CHINA / SOCIETY
Provinces to compensate farmers who raise now-forbidden wild animals
Published: Jun 22, 2020 01:02 AM

Farmer Lin Jinghong nurses a bamboo rat in Qinzhou city, South China's Guangxi Zhuang Autonomous Region, on July 24, 2019. Photo: Xinhua


As South China's Guangxi Zhuang Autonomous Region and other provinces in China issued guidelines with specific measures forbidding the farming of some wild animals, experts urge the  careful and humanitarian handling of the animals.

According to a guideline published by Guangxi on Tuesday, wild animals that have been confiscated from farmers may be released into the wild, used for research and medical purposes and euthanized. 

Animals including turtledoves and red muntjac deer shall be released into the wild, while other animals including civet cats, bamboo rats, snakes, porcupines and nutria -- an invasive rodent, will be used for research or other purposes. 

Species that carry a high risk of infectious diseases will be euthanized in a manner that prevents causing any environmental problems.

"These measures will help make raising wildlife for food obsolete. But authorities must pay great attention to the relocation and resettlement of these animals and handle the animals in a humanitarian and scientific way," Sun Quanhui, a zoologist from World Animal Protection, told the Global Times on Sunday.
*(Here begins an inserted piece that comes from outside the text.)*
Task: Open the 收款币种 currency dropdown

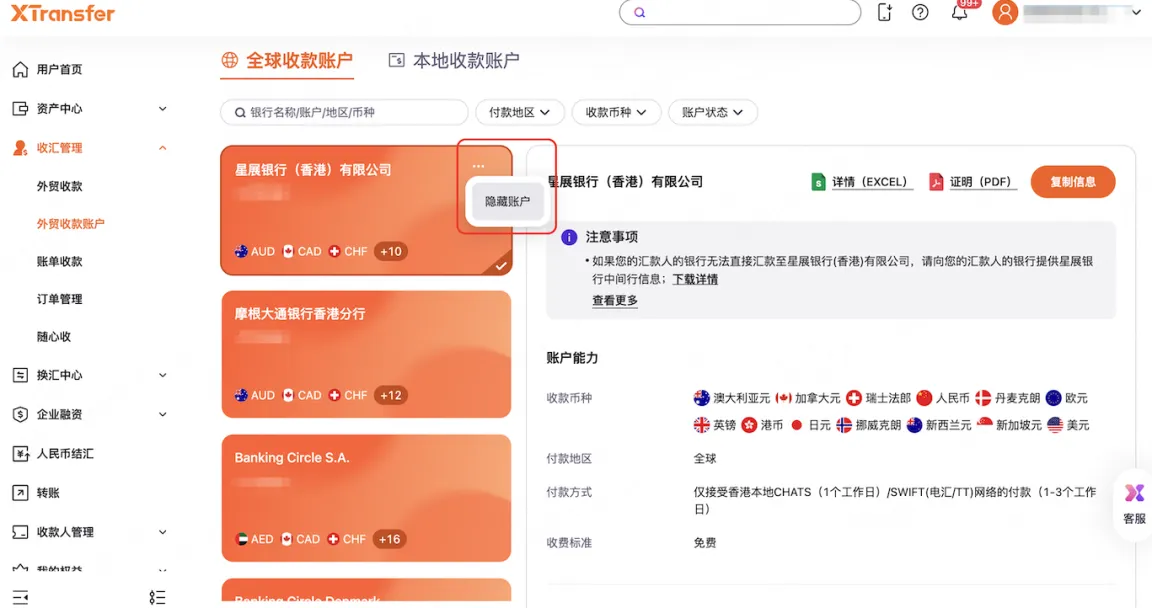Action: point(616,112)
The guideline also said licensed animal raisers will receive compensation ranging from 40 yuan ($5.7) to 2,000 yuan ($286) for each animal. 

Other provinces such as Central China's Hunan Province and South China's Jiangxi Province are also compensating wildlife animal raisers. 
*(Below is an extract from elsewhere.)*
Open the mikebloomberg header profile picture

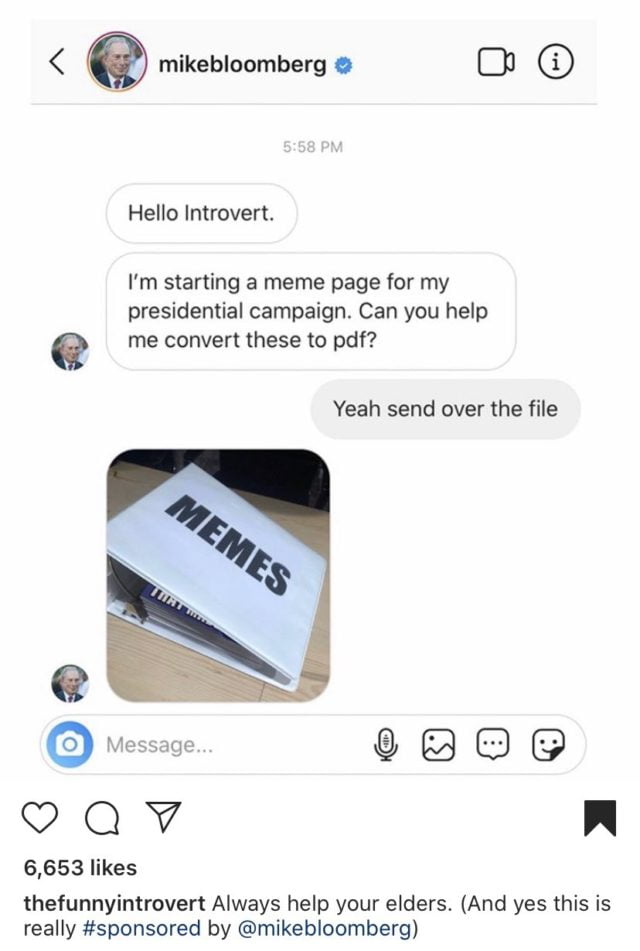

Bamboo rat raisers in Ganzhou, Jiangxi Province, who are well-known online as "Huanong Brothers" for sharing stories of their farm life, told the Global Times on Sunday that they were satisfied with the compensation.

"We got around 200 yuan ($28) for an adult bamboo rat and 138 yuan ($20) for the small ones, which will more or less cover our costs," they said. 

Bamboo rat farmers have experienced a rough half year, said another raiser in Southwest China's Guizhou Province, named Qiu Feng, noting that he hasn't made any money since the Spring Festival, when the local government required rat raisers to stop selling or eating bamboo rats amid concerns the animal might carry the coronavirus. 

The provincial guidelines come after the Ministry of Agriculture and Rural Affairs released a national catalogue of livestock and poultry on May 29, in which some wild animals that have long been farmed in China were excluded.

China plans to completely ban the consumption of wild animals, which are the main source of zoonotic infectious diseases, said Sun. 

"More than 70 percent of new infectious diseases in humans come from wild animals. Banning the wildlife trade and consumption will help reduce public health risks and prevent another epidemic outbreak," said Sun.